# [TRECHO CITADO]
A influência das ORCRIM nos Estados da América Latina - Parte III: A Expansão da Doutrina Antiterrorista no Novo Governo Trump.
- Alexandre Tito Xavier
- 7 de mai.
- 6 min de leitura
Introdução
A cerimônia de posse de Donald Trump, realizada em 20 de janeiro de 2025, foi marcada por ênfase em postura de “lei e ordem” e nos temas de imigração e segurança internacional. Dessa forma, o seu governo invocou o marco legal e doutrinário da "Guerra ao Terror" pós-11 de setembro de 2001 para justificar uma extensão de designações a grupos criminosos de caráter transnacional, sob o argumento de que suas atividades – tráfico, sequestro, extorsão – geram ameaças equiparáveis a atos terroristas.
Abaixo selecionamos, em nossa visão, as bases jurídicas centrais que atual governo estadunidense se baseia:
· Executive Order 13224 (23/09/2001): define instrumentos de bloqueio e congelamento de ativos de indivíduos e entidades que apoiam o terrorismo, acessível em https://www.state.gov/executive-order-13224/.
· Seção 219 da INA (8 U.S.C. § 1189): designação de Organizações Terroristas Estrangeiras (FTOs), disponível em https://uscode.house.gov/view.xhtml?req=granuleid:USC-prelim-title8-section1189&num=0&edition=prelim.
· International Emergency Economic Powers Act (IEEPA): autoriza sanções amplas contra redes terroristas, disponível em https://uscode.house.gov/view.xhtml?path=/prelim@title50/chapter35&edition=prelim.
· Patriot Act, que pode ser lido em https://www.justice.gov/archive/ll/what_is_the_patriot_act.pdf, e emendas subsequentes: expandiram poderes de vigilância global.
Assim, este artigo continua a série sobre a influência das ORCRIM nos Estados da América Latina, inclusive no Brasil. Com isso, recomendamos a leitura dos artigos anteriores, cujos links apresentamos a seguir, pois eles seguem uma estrutura lógica e se complementam:
"A influência das ORCRIM nos Estados da América Latina - Parte II: Ameaça Transnacional do Trem de Aragua: Implicações para a Segurança Nacional Brasileira", de 29 de abril de 2025, disponível em https://www.atitoxavier.com/post/a-influência-das-orcrim-nos-estados-da-américa-latina-parte-ii-ameaça-transnacional-do-trem-de-ar; e
"A influência das ORCRIM nos Estados da América Latina, inclusive no Brasil", de 12 de agosto de 2023, acessível em https://www.atitoxavier.com/post/a-influência-das-orcrim-nos-estados-da-américa-latina-inclusive-no-brasil.
2. Política antiterrorismo do novo governo (jan–abr 2025)

# [O QUE FAZER]
**a.** Transcreva, sem qualquer alteração, a parte do trecho citado que se inicia com as palavras que contêm "Abaixo selecionamos, em" e termina com "de vigilância global.".
**b.** Segundo o trecho citado, em que data foi realizada a cerimônia de posse de Donald Trump?

# [DADOS REGISTRADOS]
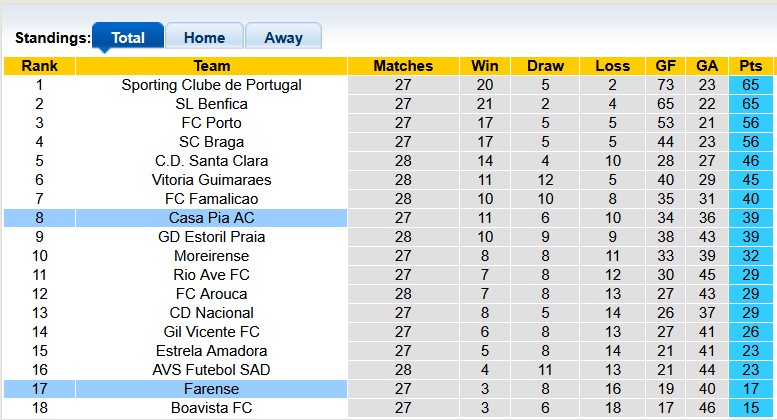Open the Home standings tab
Viewport: 777px width, 420px height.
[204, 38]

# [RESULTADOS DAS TAREFAS]
**a.**
Abaixo selecionamos, em nossa visão, as bases jurídicas centrais que atual governo estadunidense se baseia:
· Executive Order 13224 (23/09/2001): define instrumentos de bloqueio e congelamento de ativos de indivíduos e entidades que apoiam o terrorismo, acessível em https://www.state.gov/executive-order-13224/.
· Seção 219 da INA (8 U.S.C. § 1189): designação de Organizações Terroristas Estrangeiras (FTOs), disponível em https://uscode.house.gov/view.xhtml?req=granuleid:USC-prelim-title8-section1189&num=0&edition=prelim.
· International Emergency Economic Powers Act (IEEPA): autoriza sanções amplas contra redes terroristas, disponível em https://uscode.house.gov/view.xhtml?path=/prelim@title50/chapter35&edition=prelim.
· Patriot Act, que pode ser lido em https://www.justice.gov/archive/ll/what_is_the_patriot_act.pdf, e emendas subsequentes: expandiram poderes de vigilância global.

**b.** Em 20 de janeiro de 2025.